# Adding Eco-complete?



## Sassybutterfly (Mar 31, 2008)

I would like to add eco-complete to my tanks. Would it be ok to add some?
I have regular gravel in them now.
Will it hard the fish?


----------



## Chris S (Dec 19, 2007)

Why would it be bad to add some? 

I don't know what "hard" the fish means, but I assume you mean harm?

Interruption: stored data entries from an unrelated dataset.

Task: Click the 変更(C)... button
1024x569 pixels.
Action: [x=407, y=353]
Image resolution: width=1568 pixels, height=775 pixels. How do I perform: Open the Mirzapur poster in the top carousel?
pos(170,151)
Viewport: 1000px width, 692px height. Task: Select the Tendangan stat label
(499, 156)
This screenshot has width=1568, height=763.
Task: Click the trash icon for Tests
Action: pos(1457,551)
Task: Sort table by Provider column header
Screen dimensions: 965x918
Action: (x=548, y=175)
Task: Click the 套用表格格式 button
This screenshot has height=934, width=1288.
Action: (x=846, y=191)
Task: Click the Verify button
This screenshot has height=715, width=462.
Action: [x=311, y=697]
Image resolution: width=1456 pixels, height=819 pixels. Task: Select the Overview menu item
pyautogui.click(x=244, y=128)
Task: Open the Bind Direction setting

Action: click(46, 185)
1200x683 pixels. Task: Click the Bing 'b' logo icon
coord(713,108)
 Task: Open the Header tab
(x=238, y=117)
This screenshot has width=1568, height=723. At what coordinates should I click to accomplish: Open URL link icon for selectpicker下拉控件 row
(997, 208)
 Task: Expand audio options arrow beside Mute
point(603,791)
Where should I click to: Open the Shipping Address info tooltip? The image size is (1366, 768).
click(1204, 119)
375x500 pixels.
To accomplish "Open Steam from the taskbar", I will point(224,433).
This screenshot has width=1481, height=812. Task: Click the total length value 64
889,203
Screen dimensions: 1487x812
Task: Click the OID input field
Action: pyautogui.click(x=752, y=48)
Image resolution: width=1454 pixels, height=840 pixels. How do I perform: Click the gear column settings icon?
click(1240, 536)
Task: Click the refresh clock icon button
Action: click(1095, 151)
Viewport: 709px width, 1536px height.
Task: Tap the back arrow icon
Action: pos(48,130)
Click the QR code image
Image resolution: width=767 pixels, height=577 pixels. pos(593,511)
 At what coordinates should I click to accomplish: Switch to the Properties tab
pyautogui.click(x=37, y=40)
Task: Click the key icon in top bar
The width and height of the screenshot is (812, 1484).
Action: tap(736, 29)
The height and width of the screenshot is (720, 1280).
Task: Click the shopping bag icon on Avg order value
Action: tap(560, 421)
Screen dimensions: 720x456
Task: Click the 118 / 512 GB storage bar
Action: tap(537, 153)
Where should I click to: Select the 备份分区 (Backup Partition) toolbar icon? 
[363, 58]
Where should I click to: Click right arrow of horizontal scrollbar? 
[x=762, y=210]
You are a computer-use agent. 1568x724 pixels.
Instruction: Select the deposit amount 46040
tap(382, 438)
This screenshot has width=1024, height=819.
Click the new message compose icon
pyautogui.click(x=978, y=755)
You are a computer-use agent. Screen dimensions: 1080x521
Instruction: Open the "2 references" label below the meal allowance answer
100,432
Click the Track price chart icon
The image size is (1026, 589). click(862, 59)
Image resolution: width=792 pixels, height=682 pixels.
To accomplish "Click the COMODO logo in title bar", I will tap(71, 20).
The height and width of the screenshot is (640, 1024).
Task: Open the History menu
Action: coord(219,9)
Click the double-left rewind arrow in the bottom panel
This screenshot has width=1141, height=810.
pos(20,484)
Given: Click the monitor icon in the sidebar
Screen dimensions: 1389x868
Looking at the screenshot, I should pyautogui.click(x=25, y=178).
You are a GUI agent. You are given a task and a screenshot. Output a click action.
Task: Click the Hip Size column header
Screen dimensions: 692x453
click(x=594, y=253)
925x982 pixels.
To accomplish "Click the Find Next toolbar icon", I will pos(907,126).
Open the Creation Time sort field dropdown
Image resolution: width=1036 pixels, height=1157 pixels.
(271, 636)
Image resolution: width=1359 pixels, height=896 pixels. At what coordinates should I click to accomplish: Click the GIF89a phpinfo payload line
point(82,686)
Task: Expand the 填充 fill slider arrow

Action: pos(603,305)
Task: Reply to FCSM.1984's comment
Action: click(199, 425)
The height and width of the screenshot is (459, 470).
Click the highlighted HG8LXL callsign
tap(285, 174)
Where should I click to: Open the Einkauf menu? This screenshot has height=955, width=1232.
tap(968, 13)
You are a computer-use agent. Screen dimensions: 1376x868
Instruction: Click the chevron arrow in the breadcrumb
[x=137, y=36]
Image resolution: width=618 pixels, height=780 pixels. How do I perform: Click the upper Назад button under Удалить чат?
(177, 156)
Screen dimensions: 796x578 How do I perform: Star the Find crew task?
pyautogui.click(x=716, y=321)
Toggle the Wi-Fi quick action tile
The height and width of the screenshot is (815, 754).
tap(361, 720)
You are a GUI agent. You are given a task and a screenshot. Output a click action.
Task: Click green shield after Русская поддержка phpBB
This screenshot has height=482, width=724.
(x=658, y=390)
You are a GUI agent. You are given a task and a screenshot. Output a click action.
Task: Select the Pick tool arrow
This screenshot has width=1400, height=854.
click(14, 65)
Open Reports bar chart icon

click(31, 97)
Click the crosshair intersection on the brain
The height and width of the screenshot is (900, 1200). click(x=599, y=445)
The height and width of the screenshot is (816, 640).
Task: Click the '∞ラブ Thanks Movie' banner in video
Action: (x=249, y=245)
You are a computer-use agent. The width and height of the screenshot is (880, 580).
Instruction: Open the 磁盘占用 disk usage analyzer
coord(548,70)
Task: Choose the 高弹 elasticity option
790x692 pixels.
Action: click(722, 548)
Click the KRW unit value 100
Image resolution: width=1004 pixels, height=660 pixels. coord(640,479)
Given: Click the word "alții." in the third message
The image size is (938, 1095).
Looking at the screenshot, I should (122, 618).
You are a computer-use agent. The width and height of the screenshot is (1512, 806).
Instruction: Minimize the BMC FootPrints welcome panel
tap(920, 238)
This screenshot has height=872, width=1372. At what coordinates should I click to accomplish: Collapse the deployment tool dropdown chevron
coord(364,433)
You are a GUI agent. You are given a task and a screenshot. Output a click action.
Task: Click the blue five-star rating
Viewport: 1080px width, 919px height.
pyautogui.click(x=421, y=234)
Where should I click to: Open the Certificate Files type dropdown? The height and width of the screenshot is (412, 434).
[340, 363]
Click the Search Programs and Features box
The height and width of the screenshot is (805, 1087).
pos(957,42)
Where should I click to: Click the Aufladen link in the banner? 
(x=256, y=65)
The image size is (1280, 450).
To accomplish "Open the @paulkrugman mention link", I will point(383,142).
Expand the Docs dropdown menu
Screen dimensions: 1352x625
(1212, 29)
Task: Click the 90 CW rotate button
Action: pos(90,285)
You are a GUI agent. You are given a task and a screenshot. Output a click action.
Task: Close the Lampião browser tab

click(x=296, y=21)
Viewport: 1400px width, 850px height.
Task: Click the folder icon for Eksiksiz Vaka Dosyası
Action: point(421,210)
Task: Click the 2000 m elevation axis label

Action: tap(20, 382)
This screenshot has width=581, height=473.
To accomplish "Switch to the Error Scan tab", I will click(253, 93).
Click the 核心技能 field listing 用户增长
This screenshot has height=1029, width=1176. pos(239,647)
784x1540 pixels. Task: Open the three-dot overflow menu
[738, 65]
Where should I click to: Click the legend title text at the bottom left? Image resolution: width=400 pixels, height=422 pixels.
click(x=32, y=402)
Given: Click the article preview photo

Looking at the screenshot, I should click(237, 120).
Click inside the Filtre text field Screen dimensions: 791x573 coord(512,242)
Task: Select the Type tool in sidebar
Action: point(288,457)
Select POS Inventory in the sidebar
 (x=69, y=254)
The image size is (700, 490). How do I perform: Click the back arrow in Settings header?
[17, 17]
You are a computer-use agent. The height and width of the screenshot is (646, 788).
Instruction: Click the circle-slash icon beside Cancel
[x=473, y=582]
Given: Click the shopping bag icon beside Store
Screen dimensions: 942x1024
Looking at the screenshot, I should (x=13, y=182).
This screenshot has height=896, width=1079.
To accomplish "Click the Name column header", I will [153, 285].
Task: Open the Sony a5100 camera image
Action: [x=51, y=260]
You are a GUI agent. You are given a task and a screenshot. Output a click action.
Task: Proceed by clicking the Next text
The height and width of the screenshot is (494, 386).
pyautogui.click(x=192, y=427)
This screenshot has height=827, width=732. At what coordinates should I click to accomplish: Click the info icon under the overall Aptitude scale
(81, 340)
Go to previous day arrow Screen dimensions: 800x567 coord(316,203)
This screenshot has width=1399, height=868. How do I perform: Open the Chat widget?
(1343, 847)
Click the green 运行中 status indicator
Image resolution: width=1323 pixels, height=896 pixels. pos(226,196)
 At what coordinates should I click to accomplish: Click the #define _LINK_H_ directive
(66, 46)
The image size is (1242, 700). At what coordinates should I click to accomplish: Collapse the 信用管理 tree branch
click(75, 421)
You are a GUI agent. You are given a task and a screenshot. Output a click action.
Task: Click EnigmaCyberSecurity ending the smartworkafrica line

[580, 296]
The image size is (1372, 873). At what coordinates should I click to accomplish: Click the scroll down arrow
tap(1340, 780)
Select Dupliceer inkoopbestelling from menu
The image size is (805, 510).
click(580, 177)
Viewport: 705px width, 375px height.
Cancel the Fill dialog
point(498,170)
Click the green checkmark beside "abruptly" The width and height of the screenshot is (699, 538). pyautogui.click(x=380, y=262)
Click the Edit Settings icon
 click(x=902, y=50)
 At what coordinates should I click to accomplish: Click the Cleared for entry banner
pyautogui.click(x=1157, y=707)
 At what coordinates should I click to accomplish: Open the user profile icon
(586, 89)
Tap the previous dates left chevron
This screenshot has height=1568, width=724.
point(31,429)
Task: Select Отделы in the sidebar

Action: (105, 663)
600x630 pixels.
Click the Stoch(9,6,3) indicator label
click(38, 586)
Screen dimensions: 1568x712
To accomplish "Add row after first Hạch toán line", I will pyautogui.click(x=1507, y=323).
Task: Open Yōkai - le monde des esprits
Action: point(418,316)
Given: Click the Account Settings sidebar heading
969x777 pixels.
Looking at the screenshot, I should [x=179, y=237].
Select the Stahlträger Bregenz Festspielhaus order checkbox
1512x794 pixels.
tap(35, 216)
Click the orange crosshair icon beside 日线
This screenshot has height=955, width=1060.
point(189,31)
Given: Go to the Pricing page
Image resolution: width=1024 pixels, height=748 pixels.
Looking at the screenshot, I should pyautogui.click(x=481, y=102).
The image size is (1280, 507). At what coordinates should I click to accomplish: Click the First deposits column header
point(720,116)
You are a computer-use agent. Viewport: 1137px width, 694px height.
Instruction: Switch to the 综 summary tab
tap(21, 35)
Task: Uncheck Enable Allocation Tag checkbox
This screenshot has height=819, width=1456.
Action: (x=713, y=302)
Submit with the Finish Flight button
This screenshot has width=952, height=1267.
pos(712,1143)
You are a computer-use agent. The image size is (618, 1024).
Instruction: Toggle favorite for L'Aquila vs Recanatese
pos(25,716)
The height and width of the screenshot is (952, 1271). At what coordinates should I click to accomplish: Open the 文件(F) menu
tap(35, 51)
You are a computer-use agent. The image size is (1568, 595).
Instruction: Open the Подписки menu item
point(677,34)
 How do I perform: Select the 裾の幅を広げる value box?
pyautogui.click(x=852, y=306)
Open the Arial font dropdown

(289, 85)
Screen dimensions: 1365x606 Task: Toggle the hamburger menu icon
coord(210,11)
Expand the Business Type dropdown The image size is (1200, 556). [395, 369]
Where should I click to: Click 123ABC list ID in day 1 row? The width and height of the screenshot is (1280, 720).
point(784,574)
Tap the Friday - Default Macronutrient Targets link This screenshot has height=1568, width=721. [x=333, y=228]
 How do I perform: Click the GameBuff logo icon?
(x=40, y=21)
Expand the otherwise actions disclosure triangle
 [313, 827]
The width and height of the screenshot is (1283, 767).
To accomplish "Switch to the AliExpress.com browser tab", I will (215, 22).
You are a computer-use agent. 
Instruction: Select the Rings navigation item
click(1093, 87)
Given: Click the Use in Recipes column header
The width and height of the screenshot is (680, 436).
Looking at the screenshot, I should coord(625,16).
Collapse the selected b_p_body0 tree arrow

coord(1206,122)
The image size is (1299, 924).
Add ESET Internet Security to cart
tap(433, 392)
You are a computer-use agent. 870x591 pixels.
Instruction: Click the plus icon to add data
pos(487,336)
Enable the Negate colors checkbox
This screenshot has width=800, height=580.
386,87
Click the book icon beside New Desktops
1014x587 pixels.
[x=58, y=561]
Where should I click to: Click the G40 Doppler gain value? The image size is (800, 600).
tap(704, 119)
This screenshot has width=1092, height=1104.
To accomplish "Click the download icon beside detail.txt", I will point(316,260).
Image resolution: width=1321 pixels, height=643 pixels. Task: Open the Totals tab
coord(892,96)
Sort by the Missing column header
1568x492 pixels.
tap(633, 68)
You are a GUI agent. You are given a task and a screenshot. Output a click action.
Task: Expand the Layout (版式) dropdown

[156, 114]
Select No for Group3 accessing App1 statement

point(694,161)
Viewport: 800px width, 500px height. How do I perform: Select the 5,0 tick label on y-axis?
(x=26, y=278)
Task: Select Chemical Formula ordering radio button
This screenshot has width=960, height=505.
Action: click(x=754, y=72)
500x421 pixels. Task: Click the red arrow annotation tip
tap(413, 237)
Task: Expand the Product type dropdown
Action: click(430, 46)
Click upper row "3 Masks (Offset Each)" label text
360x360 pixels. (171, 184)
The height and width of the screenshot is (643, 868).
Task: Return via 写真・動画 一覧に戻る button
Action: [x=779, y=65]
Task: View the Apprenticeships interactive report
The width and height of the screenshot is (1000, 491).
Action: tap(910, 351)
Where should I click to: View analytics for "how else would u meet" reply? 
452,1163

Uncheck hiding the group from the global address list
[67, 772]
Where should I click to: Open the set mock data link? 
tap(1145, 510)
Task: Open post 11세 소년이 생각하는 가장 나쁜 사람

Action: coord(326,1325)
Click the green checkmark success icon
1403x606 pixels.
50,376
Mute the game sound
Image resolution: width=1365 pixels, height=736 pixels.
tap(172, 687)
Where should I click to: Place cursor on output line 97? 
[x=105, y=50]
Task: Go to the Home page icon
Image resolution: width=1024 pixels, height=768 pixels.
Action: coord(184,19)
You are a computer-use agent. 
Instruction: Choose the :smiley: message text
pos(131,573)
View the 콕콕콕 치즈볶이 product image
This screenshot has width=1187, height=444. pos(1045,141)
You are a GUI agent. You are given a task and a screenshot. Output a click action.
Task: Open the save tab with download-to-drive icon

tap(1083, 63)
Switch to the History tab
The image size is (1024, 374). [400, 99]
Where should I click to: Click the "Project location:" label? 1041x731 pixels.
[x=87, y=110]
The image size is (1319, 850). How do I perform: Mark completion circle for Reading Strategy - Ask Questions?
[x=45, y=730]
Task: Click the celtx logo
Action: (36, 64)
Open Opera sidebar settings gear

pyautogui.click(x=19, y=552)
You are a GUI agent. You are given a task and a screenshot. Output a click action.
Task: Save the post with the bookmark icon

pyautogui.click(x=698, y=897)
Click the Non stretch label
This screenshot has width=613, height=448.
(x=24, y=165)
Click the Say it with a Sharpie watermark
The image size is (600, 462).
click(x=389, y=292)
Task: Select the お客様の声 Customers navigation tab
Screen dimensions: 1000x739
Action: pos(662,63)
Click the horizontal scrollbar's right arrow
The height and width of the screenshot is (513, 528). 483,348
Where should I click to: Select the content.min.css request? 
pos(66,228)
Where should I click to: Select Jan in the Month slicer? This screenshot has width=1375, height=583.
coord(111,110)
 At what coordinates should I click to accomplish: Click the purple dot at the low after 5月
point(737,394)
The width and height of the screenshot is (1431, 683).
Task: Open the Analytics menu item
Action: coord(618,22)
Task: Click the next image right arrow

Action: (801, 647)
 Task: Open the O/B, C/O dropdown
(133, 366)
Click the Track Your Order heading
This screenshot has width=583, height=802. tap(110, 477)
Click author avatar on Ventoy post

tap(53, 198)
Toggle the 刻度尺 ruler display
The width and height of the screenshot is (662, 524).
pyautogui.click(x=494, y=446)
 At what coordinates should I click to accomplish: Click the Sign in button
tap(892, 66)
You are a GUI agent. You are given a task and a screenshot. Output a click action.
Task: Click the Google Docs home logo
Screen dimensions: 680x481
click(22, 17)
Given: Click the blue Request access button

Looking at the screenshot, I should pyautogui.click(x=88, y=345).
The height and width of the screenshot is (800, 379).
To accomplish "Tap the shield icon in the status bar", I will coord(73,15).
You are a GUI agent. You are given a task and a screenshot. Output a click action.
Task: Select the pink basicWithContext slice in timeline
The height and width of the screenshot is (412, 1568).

If so, it will not harm your fish as it is made for aquarium use.


----------



## Sassybutterfly (Mar 31, 2008)

Yes I did mean harm!
It states on the package "Placing new gravel over top of an astasblished gravel bed can be damaging to aquatic life"


----------



## Chris S (Dec 19, 2007)

Well, yea it can be damaging because it will cause the previous gravel to become anaerobic. Mixing it in would be better, or replacing your current stuff altogether.


----------



## twoheadedfish (May 10, 2008)

i'm also looking to get rid of my ugly-as-sin substrate in favour of something that'll give a little more support to the ferns i'm growing. in terms of replacing the substrate entirely, i suppose i run a pretty good risk of damaging/killing the plants that have already rooted. any suggestions as to how to handle the plants?


----------



## Sassybutterfly (Mar 31, 2008)

I can't suggest on how to move the plants, but I can tell you NOT to do what I did in a tank. I just pulled that plants out and moved them. Well, those plants did not live long after that.
Hopefully someone will be able to help you.


----------



## twoheadedfish (May 10, 2008)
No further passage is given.